## Texte extrait
---+---

Histoire de fêter dignement la victoire du XV de France dans le Tournoi des six nations, j'ai exhumé du fond de mon tiroir un texte de chanson que j'avais écrit il y a une petite dizaine d'années.

Un texte qui n'est, certes, pas d'une finesse démesurée, mais qui rendait hommage au rugby de papa, le bon vieux rugby amateur d'avant le professionnalisme, le rugby commenté par Roger Couderc. Un rugby qui n'était pas pratiqué par des terminators au look de play-boys, un rugby où les premières lignes bedonnaient et mettaient cinq minutes pour arriver en ahanant sur les regroupements, un rugby où les trois quarts étaient filiformes mais jouaient aux anguilles dans les lignes adverses. Un rugby peut-être moins spectaculaire et physique que celui d'aujourd'hui, mais un rugby qui était alors l'art de l'évitement et non un combat de percussions bovin.

Bref, un rugby tout en créativité et non pas, comme à l'heure actuelle, tout en créatinité.

---+---

## Travail demandé
**1)** Recopiez mot pour mot, dans le texte sur le rugby, tout ce qui va de « Un texte qui » jusqu'à « tout en créatinité. ».
**2)** D'après le texte sur le rugby, par qui le rugby amateur d'avant le professionnalisme était-il commenté ?

## Données fournies
---+---

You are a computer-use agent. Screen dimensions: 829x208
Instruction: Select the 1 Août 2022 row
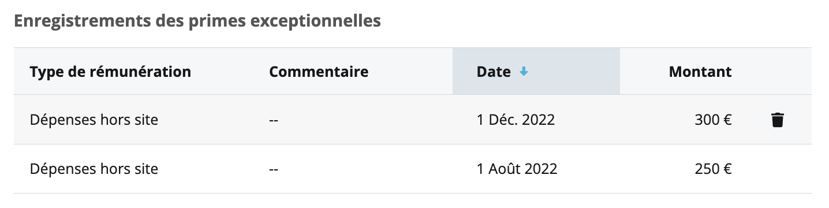point(413,169)
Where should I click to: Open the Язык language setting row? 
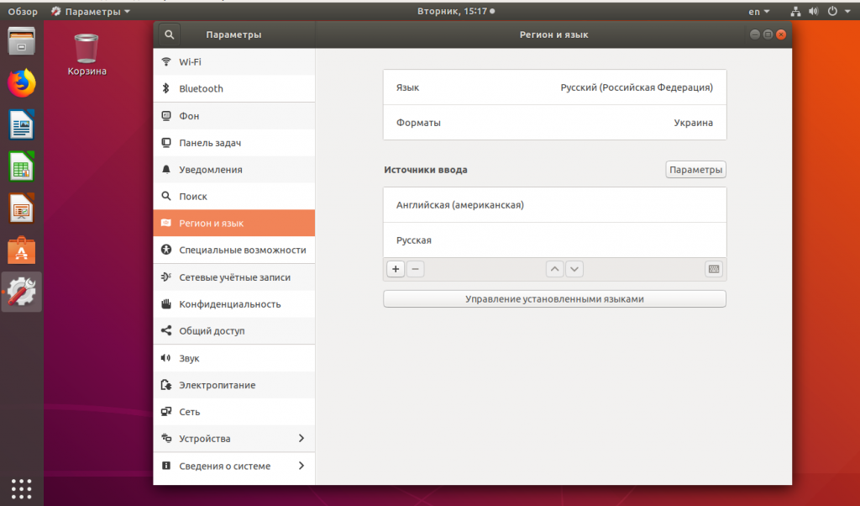click(554, 87)
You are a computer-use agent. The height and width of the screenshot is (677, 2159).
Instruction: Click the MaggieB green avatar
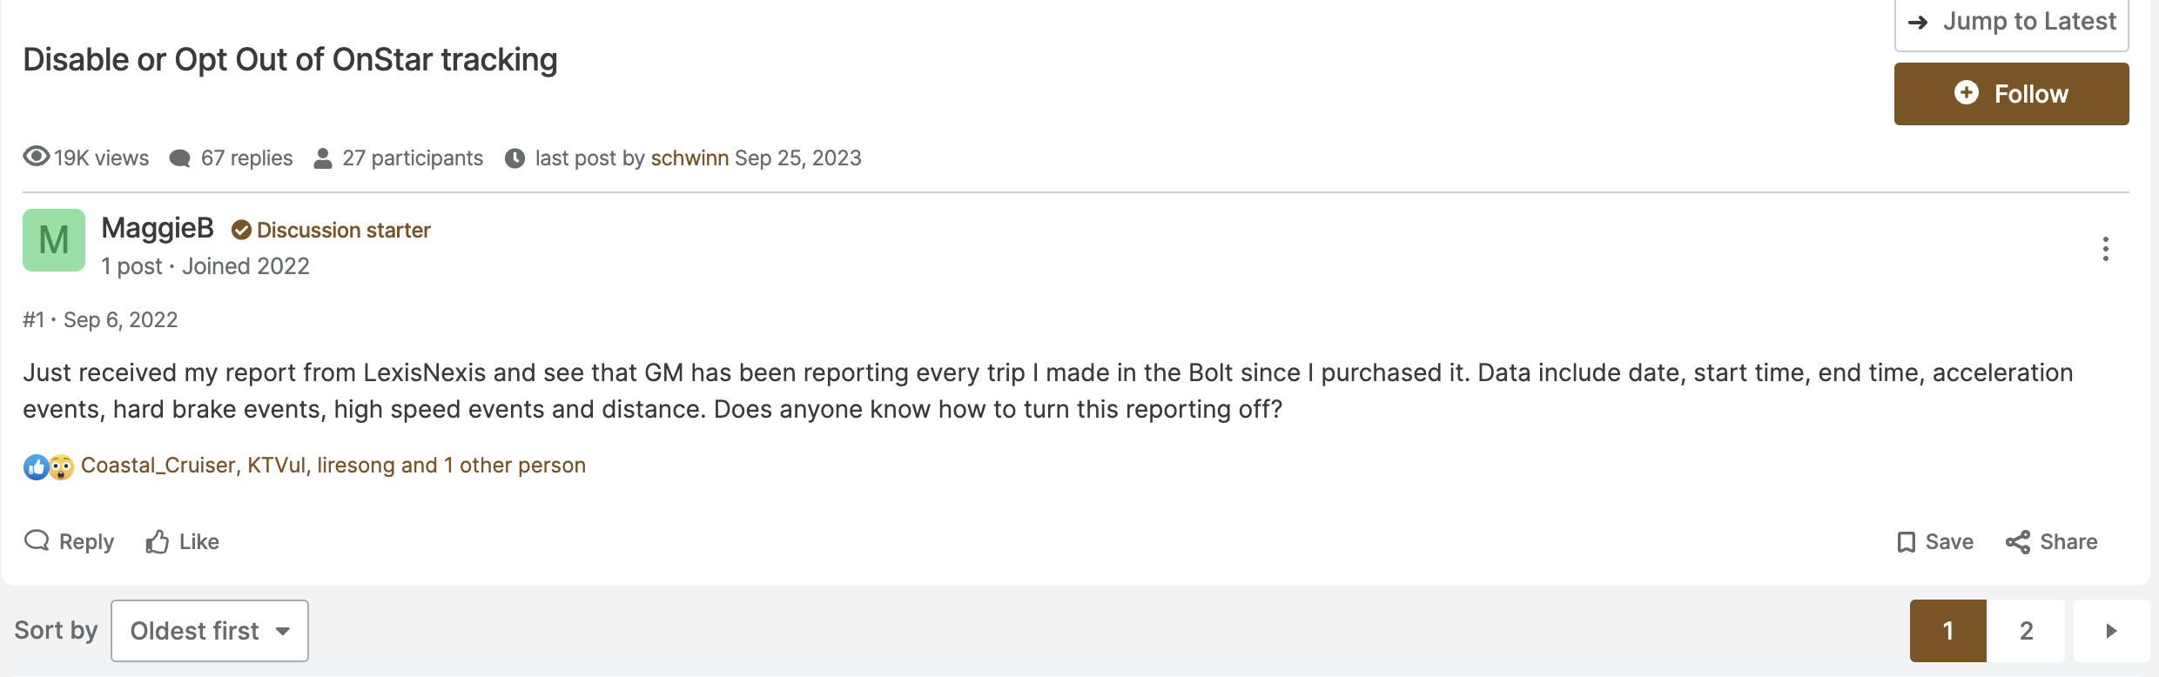coord(54,240)
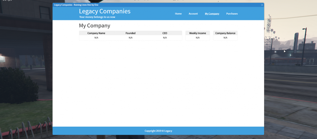The width and height of the screenshot is (317, 139).
Task: Click the Copyright 2019 Legacy footer text
Action: click(x=158, y=131)

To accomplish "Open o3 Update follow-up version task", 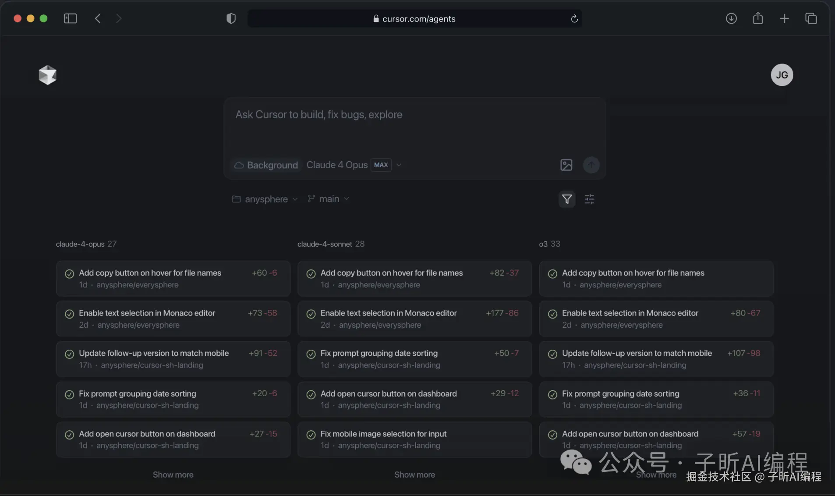I will 656,359.
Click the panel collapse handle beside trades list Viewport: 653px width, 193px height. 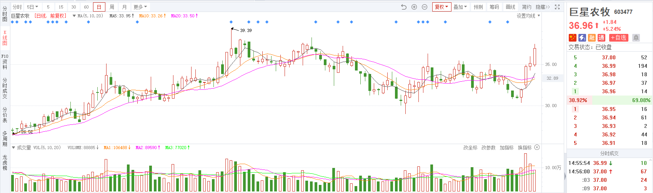coord(565,176)
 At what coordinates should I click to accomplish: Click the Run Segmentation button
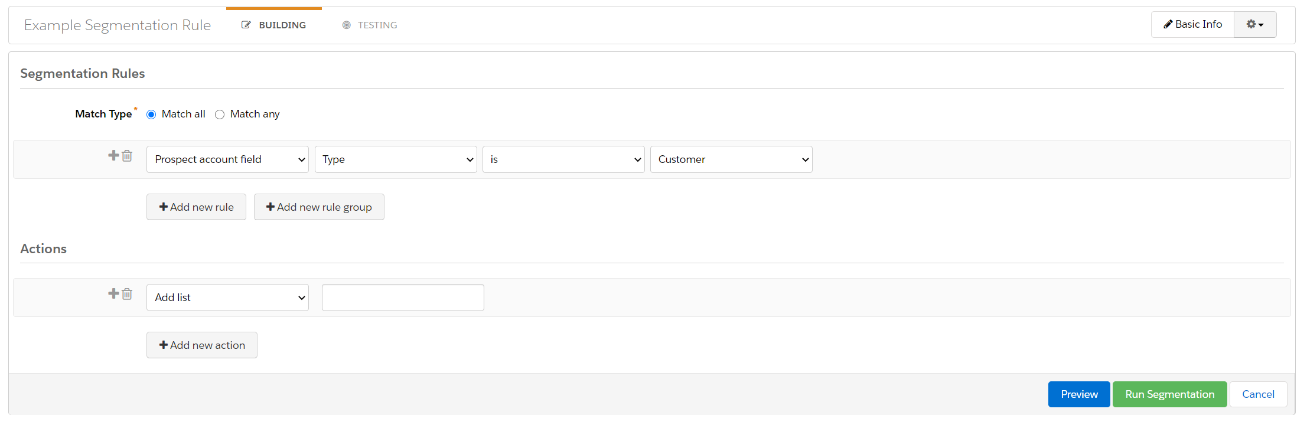(x=1169, y=394)
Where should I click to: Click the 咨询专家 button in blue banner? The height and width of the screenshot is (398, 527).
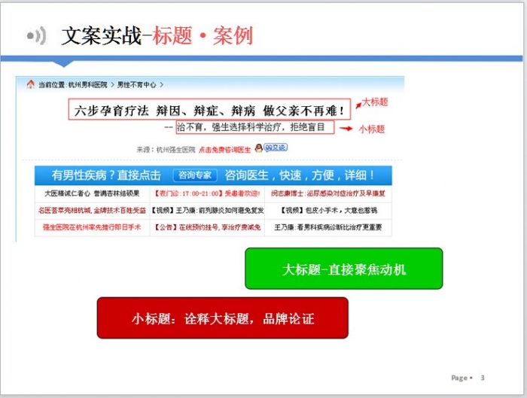(x=194, y=175)
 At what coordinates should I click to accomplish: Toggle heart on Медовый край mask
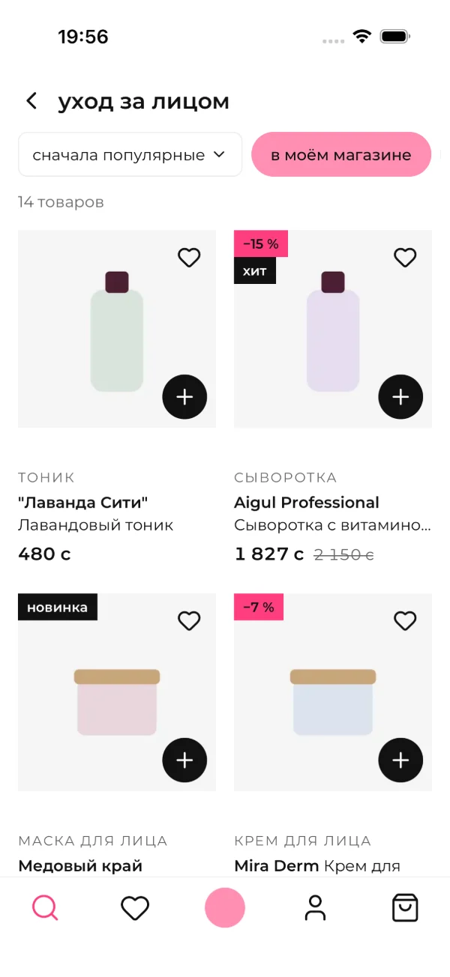[x=189, y=621]
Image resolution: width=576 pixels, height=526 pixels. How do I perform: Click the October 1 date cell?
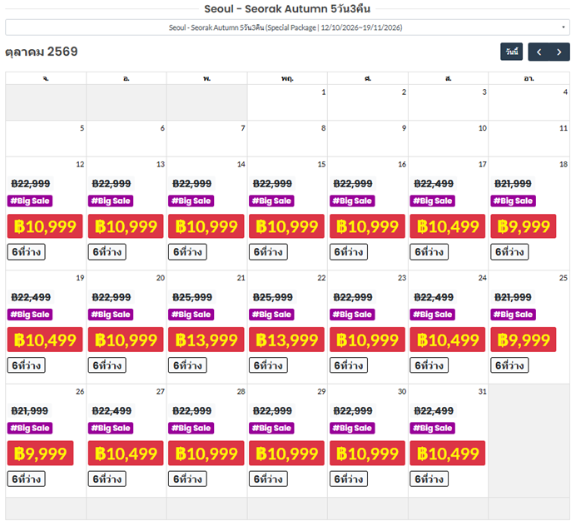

---+---

## Corrigé des exercices
**1)**
Un texte qui n'est, certes, pas d'une finesse démesurée, mais qui rendait hommage au rugby de papa, le bon vieux rugby amateur d'avant le professionnalisme, le rugby commenté par Roger Couderc. Un rugby qui n'était pas pratiqué par des terminators au look de play-boys, un rugby où les premières lignes bedonnaient et mettaient cinq minutes pour arriver en ahanant sur les regroupements, un rugby où les trois quarts étaient filiformes mais jouaient aux anguilles dans les lignes adverses. Un rugby peut-être moins spectaculaire et physique que celui d'aujourd'hui, mais un rugby qui était alors l'art de l'évitement et non un combat de percussions bovin.

Bref, un rugby tout en créativité et non pas, comme à l'heure actuelle, tout en créatinité.

**2)** Par Roger Couderc.